Pues que a parte de las orgías(vaya, tengo a huevo lo de "corridas" nunca mejor dicho,aceptamos chiste malo...) hacían corridas en las que toreaba y daba la puntilla a personas. Se dice que Manolete era profranquista...Ahora bien con este tema hay posturas encontradas un señor(no recuerdo el nombre ahora) en una biografía del susodicho dice que todo eso son leyendas urbanas; sin embargo otra gente dice que sí se realizaban esas corridas con presos del bando contrario a los ganadores. Los presos como toros(vamos como lo que tu cuentas más o menos).

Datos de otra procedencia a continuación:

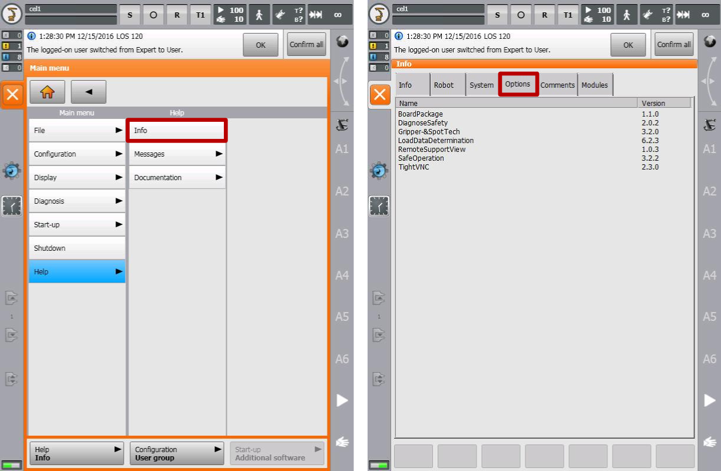Click the clock icon beside the Main menu
This screenshot has width=721, height=471.
tap(12, 206)
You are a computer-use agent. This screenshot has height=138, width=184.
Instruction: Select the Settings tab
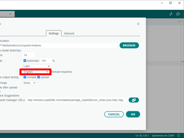(54, 33)
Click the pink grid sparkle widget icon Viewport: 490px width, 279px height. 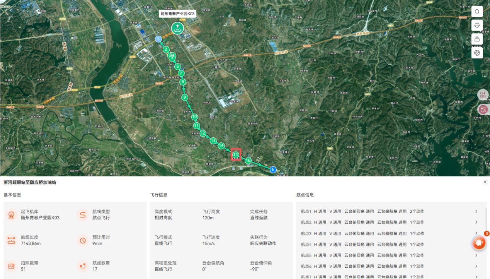[x=483, y=95]
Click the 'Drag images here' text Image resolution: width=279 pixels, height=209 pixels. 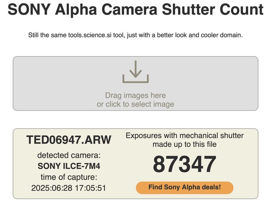click(135, 95)
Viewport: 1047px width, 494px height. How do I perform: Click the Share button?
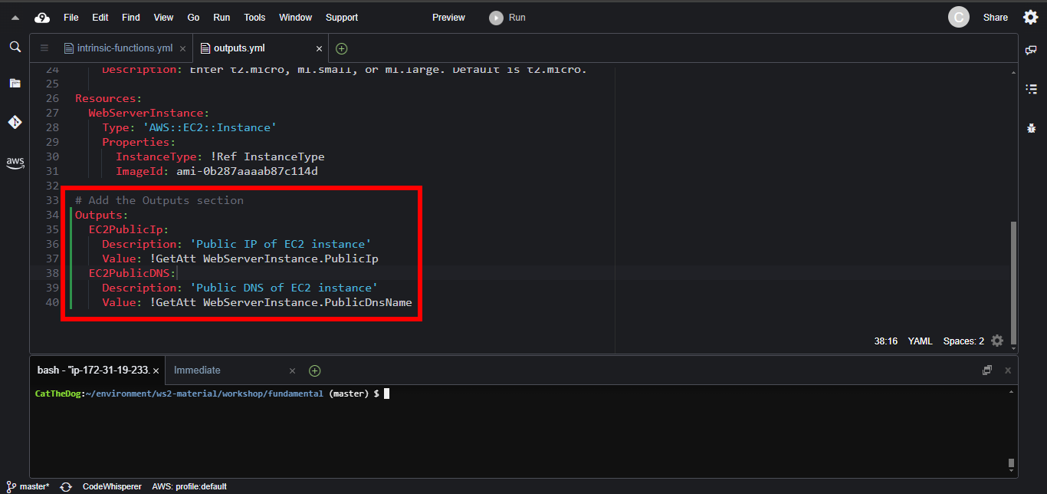coord(995,18)
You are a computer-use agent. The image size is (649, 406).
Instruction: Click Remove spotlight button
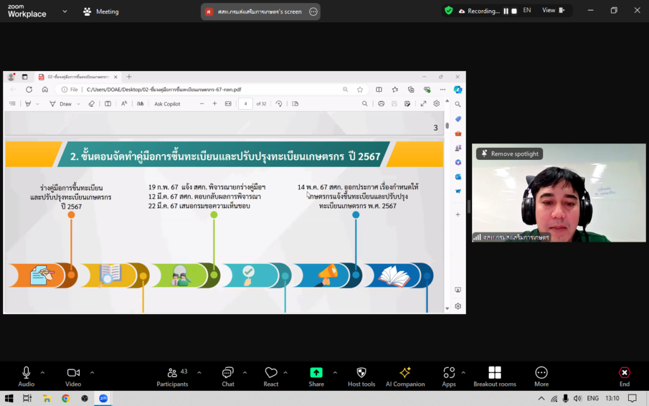(510, 154)
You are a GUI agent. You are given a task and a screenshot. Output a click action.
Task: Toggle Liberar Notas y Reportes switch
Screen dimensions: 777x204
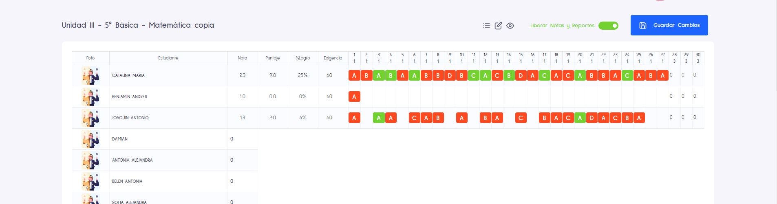[x=608, y=26]
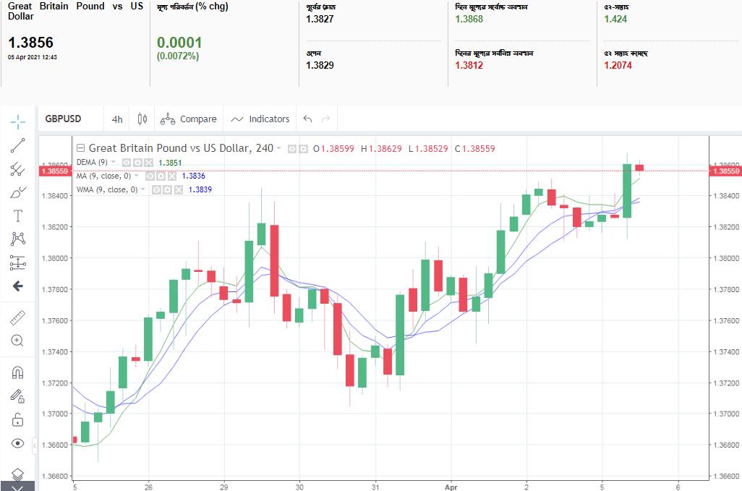Select the crosshair cursor tool
Viewport: 742px width, 491px height.
click(x=18, y=121)
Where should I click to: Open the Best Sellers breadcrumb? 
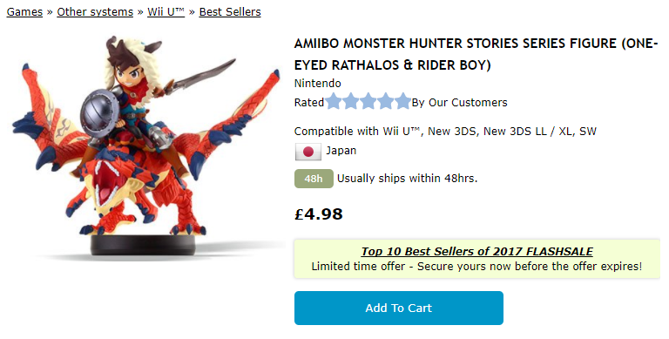(x=230, y=12)
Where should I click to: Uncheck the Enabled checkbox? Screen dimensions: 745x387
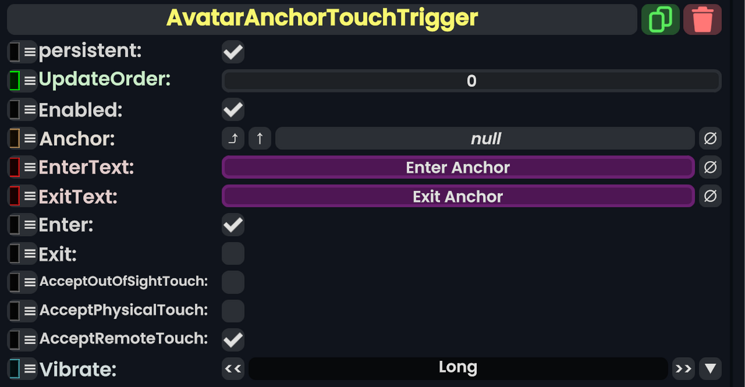tap(233, 109)
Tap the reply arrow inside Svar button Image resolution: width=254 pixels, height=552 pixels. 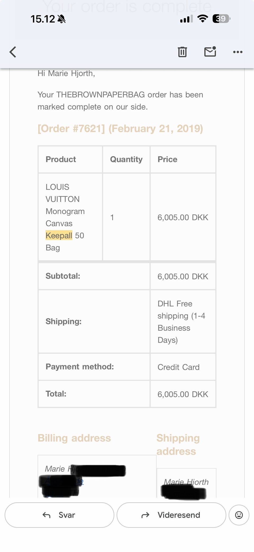click(47, 515)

Sé que a veces hay rumores que crecen y se convierten en leyendas urbanas pero no sé por qué me da que algo de verdad hay en este. Me culebrea un frío mortal por la espalda...
Saludo
R.A.

Anonymous said...

Bueno pues gracias a tu relato me he enterado de algo que ignoraba. Me he estado informando y has plasmado muy bien en tu texto lo ocurrido de una forma literaria. Para alguien que no sabía de qué iba la cosa al principio parece un relato taurino, luego percibes que algo no encaja y ya al contarlo tú y buscar información...joder eso es un genocidio en toda regla.

Lo de Manolete ya te digo que nadie parece contar con fuentes 100% fiables. Es algo que se comenta.
Otro saludo.
R.A.

manuespada said...

Solo hay qe buscar en google JUAN GALLARDO BERMEJO y viene la historia en varias web.